### STORED RECORDS
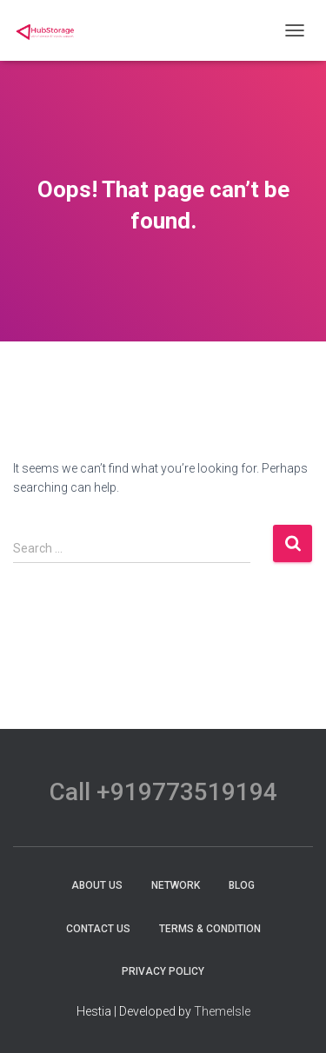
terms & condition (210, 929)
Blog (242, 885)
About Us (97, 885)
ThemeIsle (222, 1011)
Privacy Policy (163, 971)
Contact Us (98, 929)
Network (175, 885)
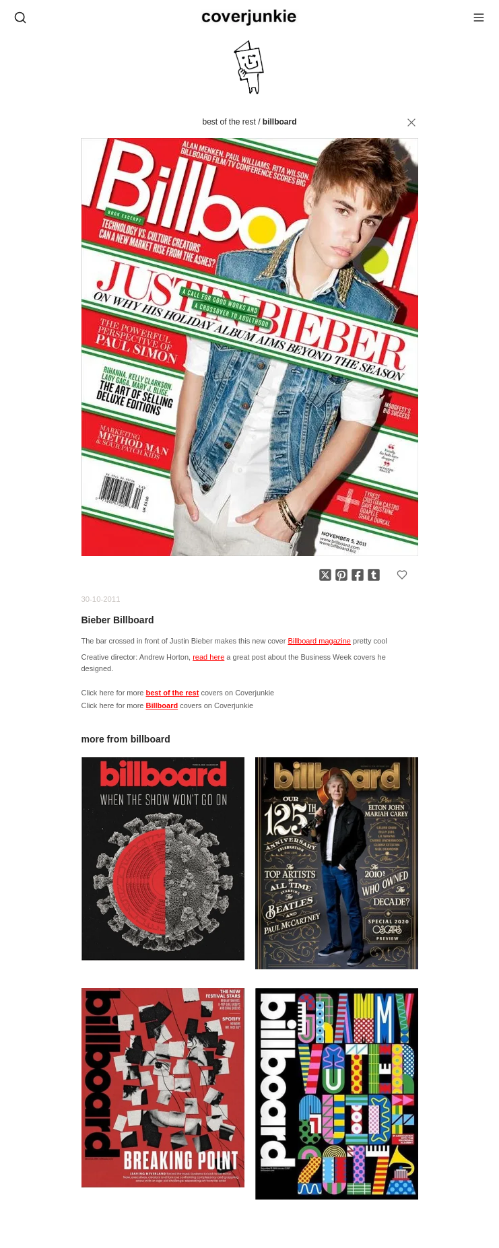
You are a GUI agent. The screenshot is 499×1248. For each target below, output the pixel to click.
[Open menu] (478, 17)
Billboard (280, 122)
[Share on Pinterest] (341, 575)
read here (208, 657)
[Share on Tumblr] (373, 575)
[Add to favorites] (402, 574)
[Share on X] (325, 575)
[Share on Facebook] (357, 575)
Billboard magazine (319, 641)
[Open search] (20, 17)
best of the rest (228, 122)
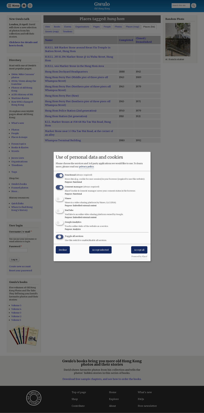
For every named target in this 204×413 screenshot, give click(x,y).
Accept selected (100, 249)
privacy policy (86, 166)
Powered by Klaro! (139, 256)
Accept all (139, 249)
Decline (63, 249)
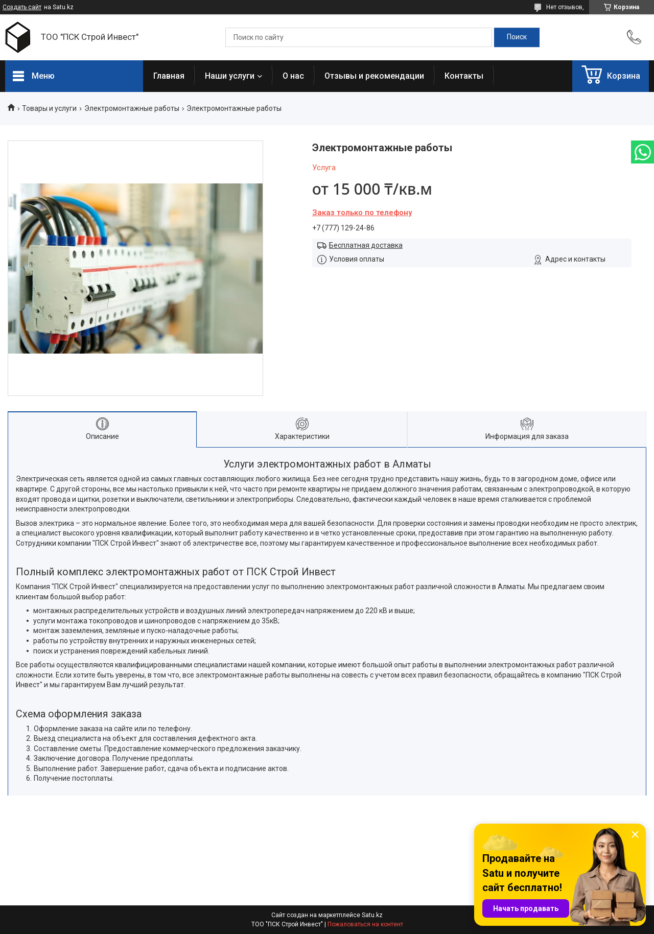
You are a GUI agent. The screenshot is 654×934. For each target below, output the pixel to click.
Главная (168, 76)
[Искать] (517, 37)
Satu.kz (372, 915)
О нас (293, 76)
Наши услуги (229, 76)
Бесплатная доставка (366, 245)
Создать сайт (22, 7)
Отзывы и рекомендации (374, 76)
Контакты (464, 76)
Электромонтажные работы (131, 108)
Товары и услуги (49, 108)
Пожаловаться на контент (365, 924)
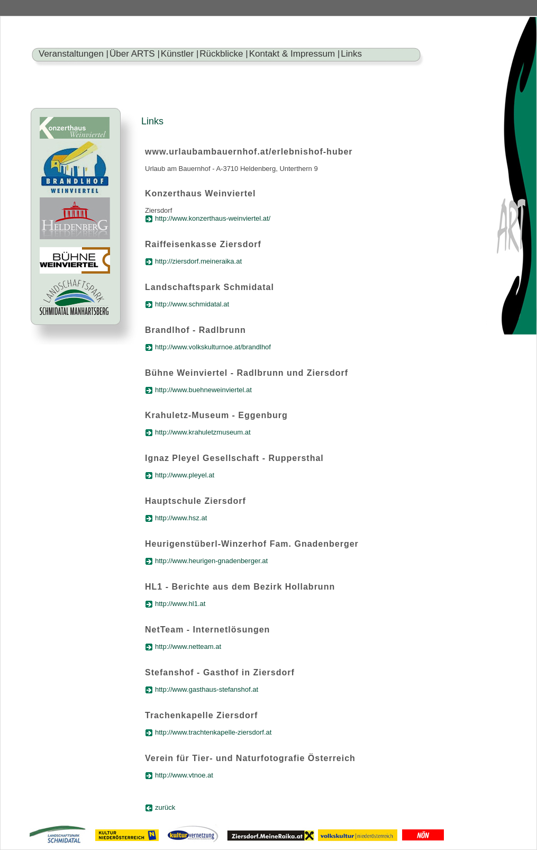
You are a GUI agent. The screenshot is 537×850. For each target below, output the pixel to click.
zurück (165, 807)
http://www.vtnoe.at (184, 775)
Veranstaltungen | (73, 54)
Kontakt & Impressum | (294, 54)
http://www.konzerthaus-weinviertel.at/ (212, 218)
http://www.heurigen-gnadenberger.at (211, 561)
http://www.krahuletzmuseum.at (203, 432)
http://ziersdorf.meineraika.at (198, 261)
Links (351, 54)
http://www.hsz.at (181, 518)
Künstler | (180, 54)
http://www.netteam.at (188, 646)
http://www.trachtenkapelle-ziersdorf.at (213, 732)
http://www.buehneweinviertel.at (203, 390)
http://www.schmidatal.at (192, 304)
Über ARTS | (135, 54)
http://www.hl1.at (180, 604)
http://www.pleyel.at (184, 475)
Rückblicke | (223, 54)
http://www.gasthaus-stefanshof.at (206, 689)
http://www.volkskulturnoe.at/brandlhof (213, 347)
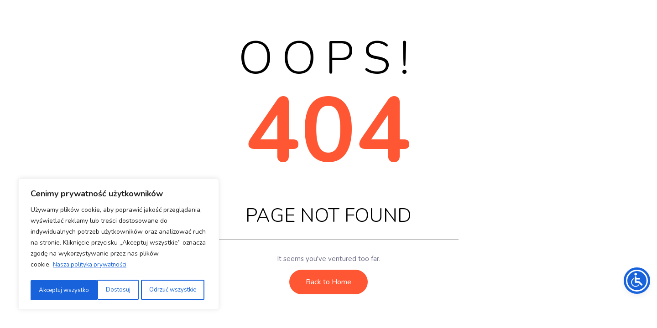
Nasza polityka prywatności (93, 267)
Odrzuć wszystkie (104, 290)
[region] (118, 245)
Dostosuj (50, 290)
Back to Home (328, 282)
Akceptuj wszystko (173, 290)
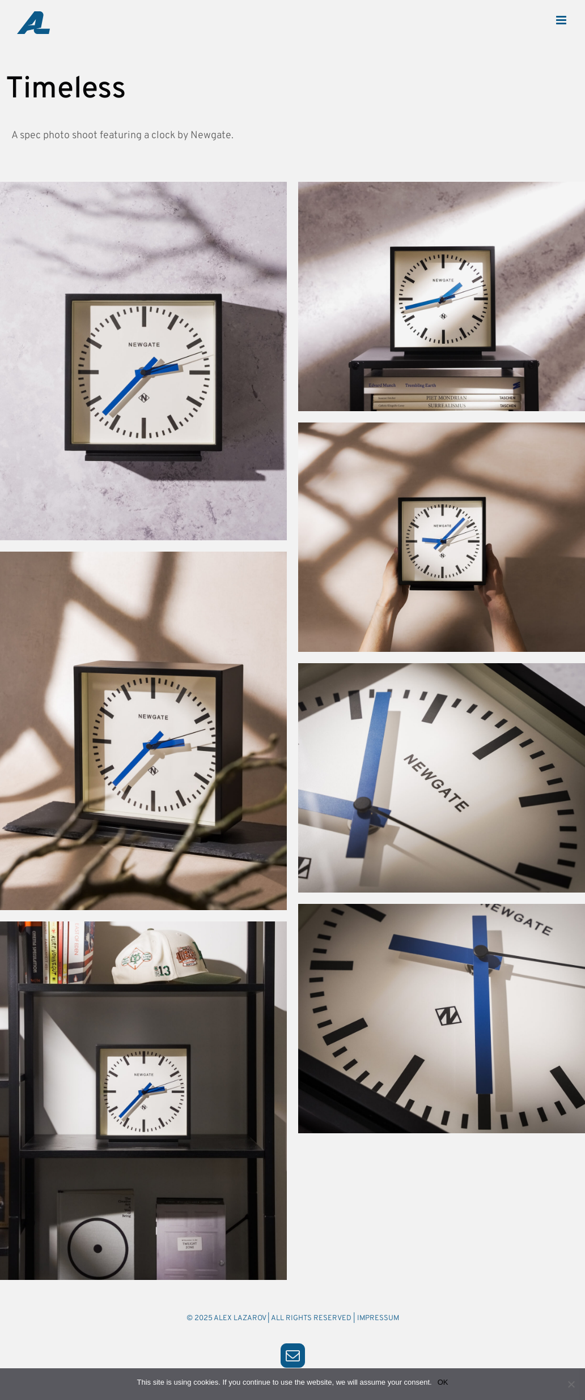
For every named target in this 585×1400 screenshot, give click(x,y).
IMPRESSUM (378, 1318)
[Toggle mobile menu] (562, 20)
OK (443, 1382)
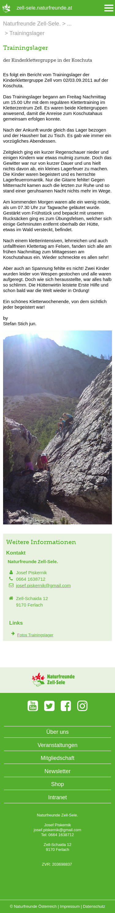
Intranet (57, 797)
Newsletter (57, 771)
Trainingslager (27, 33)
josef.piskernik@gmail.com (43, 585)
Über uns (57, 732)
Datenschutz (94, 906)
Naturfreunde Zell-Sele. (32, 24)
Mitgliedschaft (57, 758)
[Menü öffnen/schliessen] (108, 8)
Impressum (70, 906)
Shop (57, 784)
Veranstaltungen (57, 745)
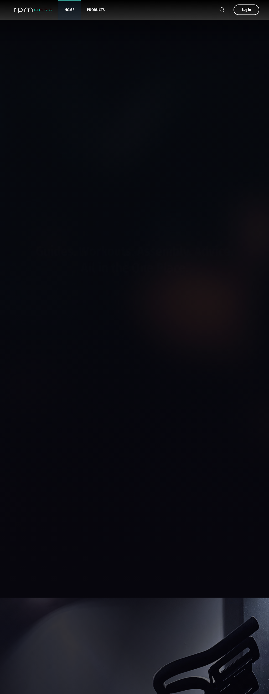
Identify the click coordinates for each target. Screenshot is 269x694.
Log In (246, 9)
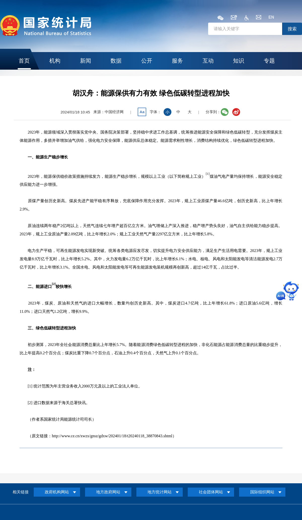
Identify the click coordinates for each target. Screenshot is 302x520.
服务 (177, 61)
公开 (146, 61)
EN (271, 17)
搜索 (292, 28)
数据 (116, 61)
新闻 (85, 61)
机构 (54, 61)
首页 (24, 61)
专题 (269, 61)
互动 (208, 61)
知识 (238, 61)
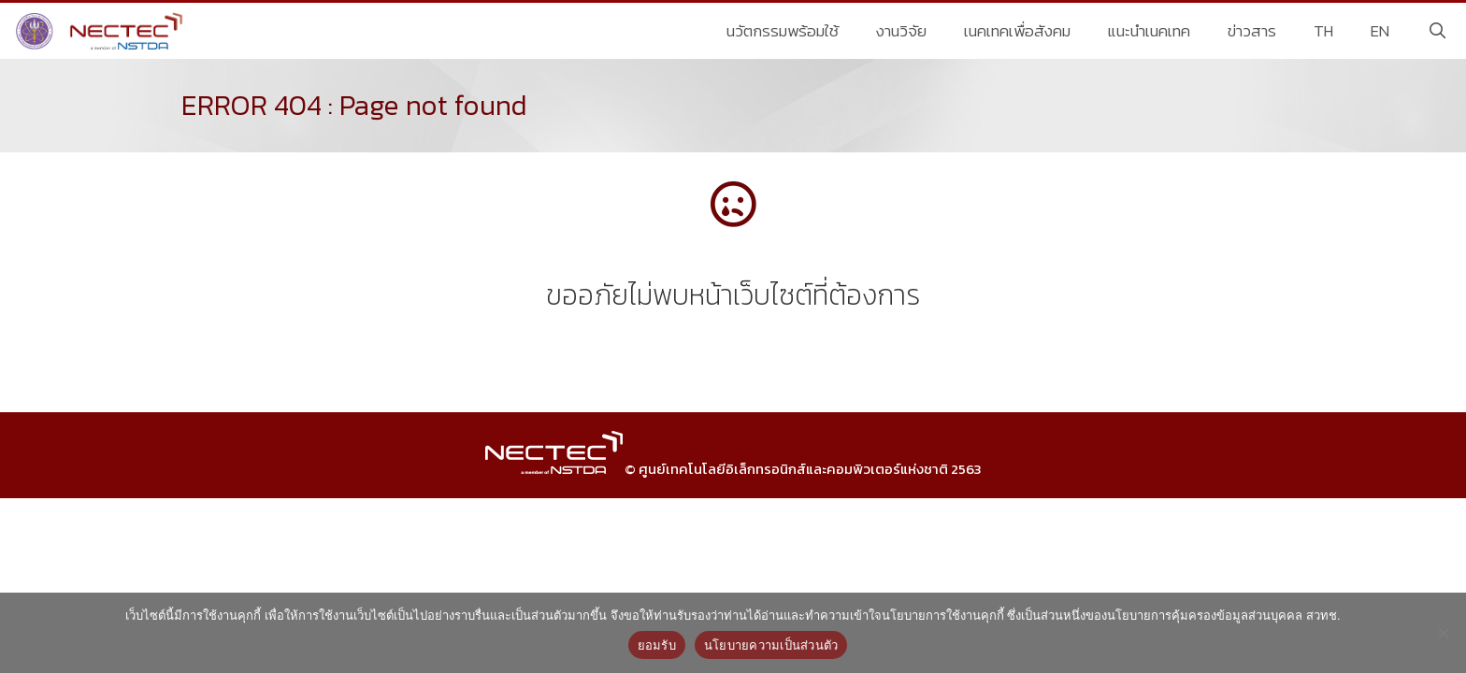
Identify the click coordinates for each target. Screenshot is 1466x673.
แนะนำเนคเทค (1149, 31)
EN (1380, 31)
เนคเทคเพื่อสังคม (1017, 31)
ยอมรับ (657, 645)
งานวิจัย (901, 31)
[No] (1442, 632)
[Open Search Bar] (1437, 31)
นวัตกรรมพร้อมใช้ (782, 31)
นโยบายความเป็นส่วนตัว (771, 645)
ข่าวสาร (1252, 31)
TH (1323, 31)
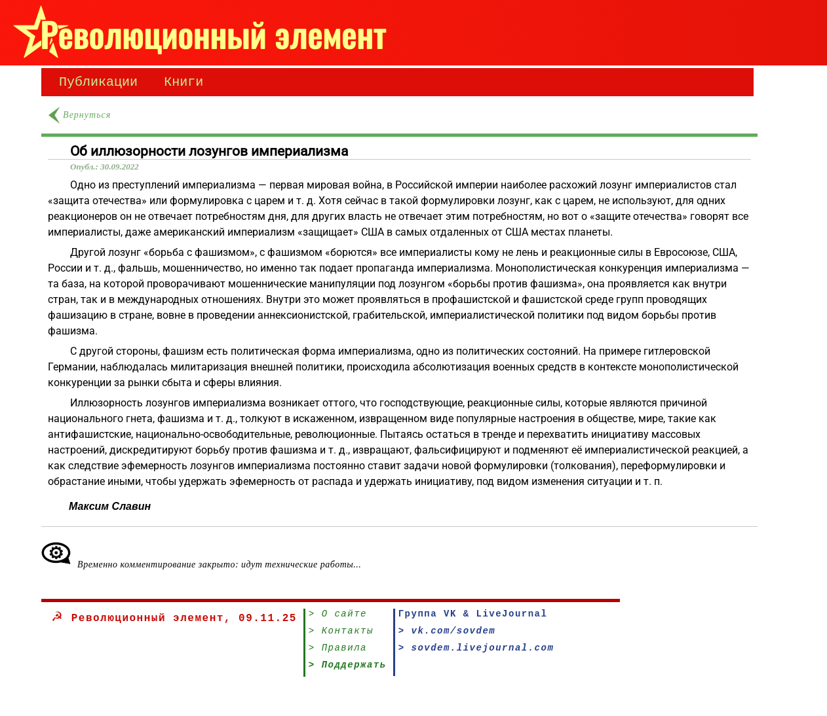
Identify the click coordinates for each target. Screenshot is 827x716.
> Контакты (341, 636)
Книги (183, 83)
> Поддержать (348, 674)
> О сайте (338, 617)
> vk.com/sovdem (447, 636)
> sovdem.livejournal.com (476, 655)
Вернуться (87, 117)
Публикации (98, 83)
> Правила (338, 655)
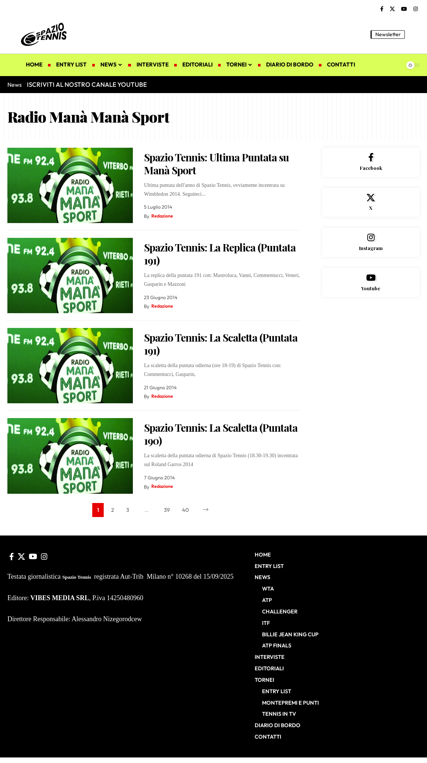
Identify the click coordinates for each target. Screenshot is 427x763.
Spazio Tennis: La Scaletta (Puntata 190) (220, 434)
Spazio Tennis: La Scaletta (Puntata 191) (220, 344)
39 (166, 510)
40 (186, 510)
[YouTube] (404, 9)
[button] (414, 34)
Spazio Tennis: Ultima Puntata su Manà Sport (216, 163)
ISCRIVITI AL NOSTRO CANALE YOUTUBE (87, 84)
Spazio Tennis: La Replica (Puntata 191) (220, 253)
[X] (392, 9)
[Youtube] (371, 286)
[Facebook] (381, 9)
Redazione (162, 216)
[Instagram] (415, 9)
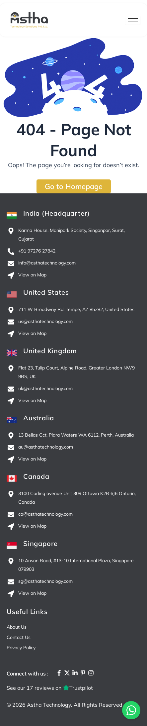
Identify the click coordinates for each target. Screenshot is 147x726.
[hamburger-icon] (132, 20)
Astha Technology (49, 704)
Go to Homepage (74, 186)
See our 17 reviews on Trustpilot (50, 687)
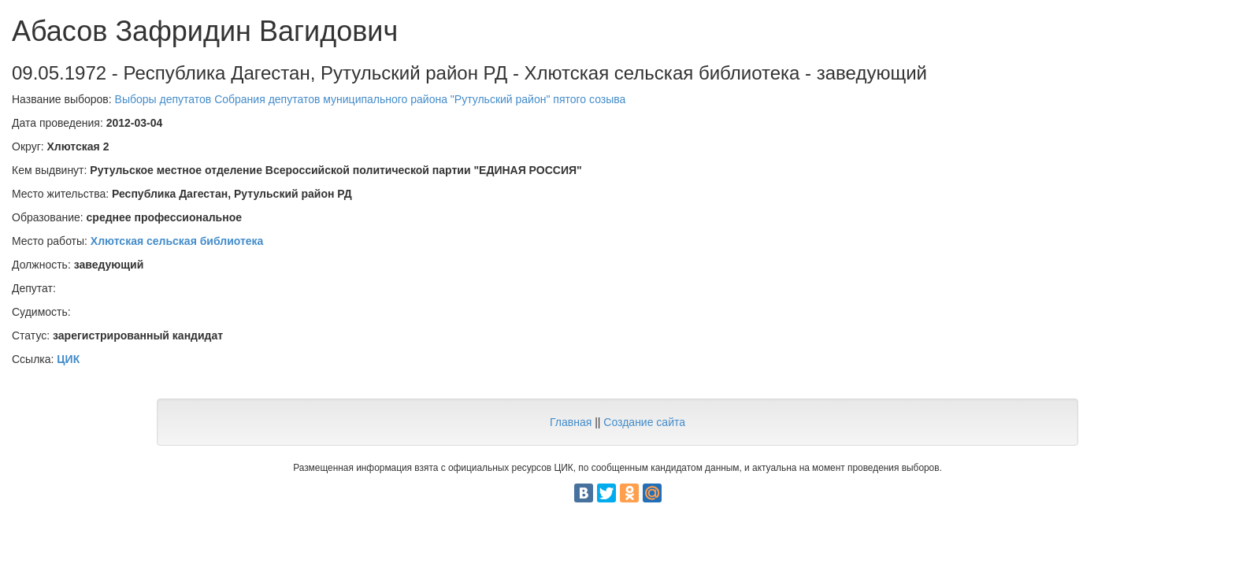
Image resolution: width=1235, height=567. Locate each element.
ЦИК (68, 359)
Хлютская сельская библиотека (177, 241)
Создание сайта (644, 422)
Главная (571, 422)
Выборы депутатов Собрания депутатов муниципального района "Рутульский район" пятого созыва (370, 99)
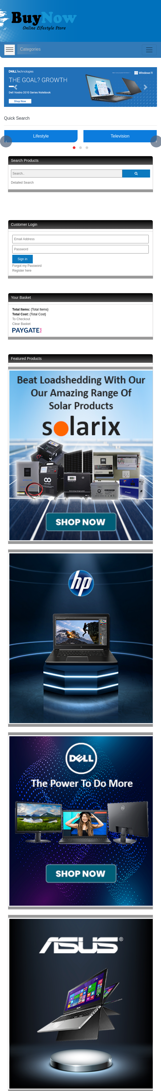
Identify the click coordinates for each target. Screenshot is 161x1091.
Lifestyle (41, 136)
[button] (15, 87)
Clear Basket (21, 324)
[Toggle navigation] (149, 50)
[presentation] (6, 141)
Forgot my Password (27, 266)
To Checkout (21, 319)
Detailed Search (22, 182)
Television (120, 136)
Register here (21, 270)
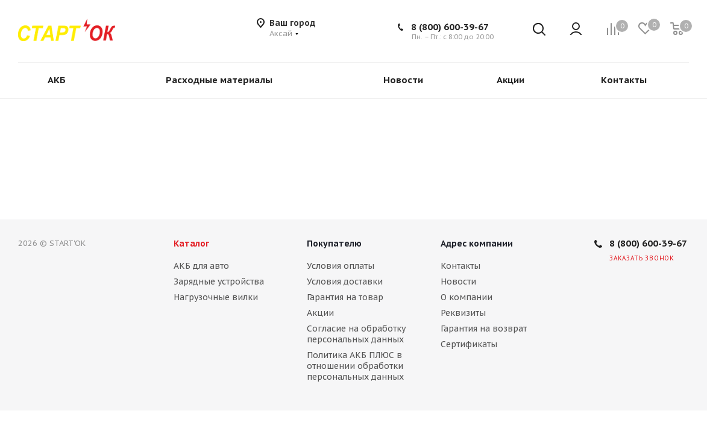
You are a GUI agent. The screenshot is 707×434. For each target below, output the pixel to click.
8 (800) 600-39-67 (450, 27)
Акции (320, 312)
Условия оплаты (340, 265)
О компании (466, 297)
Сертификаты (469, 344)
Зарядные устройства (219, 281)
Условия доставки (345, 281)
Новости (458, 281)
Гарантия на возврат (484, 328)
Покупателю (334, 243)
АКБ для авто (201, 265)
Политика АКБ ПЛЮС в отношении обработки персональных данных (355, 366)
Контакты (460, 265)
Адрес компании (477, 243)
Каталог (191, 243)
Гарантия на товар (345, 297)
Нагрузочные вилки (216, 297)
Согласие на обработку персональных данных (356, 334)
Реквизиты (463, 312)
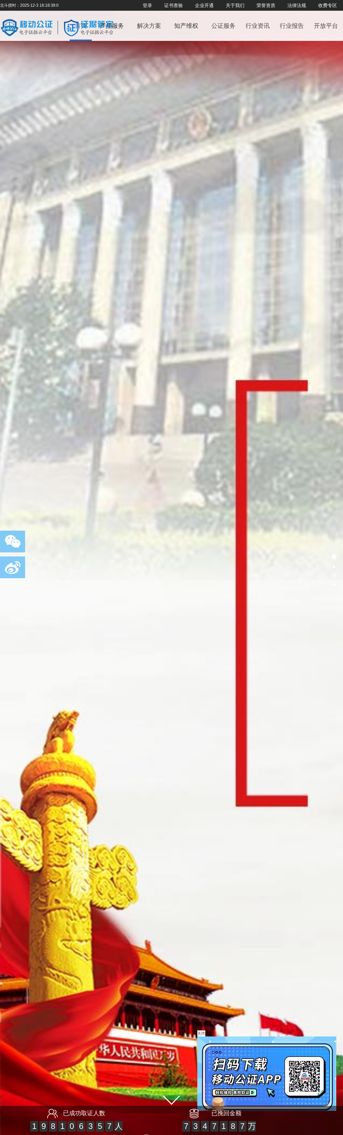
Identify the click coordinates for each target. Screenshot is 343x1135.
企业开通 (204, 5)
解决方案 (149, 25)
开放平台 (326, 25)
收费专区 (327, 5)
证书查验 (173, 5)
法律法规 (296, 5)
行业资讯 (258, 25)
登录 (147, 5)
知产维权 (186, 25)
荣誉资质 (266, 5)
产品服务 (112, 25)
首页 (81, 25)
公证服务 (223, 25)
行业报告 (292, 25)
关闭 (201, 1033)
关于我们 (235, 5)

### WORK REQUIRED
Rewrite the part of the listing that opens with the line containing "Согласие на обработку" and runs through the end of the listing, swapping "Identify" for "Find" and keeping everything else the same. Leave the pictures out of your answer.

### REPLY TO THE EXERCISE
Согласие на обработку персональных данных (356, 334)
Реквизиты (463, 312)
Find the click coordinates for each target. Screenshot is 343x1135.
企业开通 (204, 5)
解决方案 (149, 25)
开放平台 (326, 25)
收费专区 (327, 5)
证书查验 (173, 5)
法律法规 (296, 5)
行业资讯 (258, 25)
登录 (147, 5)
知产维权 (186, 25)
荣誉资质 (266, 5)
产品服务 (112, 25)
首页 (81, 25)
公证服务 (223, 25)
行业报告 (292, 25)
关闭 (201, 1033)
关于我们 (235, 5)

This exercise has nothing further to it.